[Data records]
....

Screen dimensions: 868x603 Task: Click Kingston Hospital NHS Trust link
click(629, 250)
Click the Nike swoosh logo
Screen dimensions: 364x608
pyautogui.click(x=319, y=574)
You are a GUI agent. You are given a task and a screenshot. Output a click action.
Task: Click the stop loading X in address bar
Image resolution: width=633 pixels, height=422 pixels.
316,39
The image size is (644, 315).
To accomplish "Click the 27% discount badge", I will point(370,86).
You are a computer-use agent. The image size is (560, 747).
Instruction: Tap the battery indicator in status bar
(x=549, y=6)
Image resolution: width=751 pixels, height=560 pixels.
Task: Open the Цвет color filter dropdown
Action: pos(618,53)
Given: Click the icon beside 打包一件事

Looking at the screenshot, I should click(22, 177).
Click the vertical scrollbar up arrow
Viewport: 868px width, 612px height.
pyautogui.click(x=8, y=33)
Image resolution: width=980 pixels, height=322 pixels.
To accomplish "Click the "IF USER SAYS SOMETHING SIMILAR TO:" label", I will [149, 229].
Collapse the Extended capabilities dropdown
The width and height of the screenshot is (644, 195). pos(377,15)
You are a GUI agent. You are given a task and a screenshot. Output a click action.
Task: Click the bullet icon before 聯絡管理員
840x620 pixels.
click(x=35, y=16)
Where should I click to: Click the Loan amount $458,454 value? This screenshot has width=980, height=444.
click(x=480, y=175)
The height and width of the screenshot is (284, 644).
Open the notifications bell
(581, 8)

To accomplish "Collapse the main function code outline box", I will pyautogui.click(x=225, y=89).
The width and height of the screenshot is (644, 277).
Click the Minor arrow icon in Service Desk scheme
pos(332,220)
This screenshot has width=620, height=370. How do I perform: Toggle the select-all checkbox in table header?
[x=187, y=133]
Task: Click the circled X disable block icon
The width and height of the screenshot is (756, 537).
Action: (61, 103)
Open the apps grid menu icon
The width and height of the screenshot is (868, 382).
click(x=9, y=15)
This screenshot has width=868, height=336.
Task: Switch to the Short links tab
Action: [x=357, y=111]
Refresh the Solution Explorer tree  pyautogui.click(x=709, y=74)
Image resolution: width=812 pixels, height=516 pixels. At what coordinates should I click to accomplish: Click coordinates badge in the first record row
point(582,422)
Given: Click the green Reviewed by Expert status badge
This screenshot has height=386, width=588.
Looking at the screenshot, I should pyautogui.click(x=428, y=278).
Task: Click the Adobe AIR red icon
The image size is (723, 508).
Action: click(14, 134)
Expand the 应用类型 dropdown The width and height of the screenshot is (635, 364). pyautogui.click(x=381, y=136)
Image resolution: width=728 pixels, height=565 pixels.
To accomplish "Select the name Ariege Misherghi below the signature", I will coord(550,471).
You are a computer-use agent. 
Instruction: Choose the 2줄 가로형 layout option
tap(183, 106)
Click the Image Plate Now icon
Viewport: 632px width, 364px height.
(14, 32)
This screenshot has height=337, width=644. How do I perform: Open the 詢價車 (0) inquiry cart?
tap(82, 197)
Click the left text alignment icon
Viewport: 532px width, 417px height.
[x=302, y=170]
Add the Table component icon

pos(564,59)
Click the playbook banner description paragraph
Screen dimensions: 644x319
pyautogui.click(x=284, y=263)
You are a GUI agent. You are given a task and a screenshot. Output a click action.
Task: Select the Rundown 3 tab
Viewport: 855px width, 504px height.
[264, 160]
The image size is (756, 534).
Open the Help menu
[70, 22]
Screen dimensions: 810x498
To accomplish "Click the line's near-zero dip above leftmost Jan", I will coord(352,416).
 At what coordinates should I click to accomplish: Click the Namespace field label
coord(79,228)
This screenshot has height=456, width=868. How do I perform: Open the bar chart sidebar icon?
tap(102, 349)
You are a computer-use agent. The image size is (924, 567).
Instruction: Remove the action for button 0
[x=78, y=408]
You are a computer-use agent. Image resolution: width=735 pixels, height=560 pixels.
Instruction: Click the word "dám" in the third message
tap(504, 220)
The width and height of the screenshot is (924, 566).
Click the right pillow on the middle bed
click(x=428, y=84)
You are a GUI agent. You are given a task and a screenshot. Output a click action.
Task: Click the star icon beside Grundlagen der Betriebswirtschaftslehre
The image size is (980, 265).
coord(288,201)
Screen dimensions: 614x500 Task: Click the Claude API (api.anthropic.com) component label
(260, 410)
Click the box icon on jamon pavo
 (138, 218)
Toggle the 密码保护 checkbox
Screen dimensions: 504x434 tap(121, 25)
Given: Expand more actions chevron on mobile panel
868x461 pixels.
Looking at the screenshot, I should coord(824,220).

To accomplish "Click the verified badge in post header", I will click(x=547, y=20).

....

Exercise brief: Starting at the line that contains "Toggle the 密码保护 checkbox", write out every line through the end of the entries, exactly and with nothing added.

Exercise output:
Toggle the 密码保护 checkbox
Screen dimensions: 504x434 tap(121, 25)
Given: Expand more actions chevron on mobile panel
868x461 pixels.
Looking at the screenshot, I should coord(824,220).

To accomplish "Click the verified badge in post header", I will click(x=547, y=20).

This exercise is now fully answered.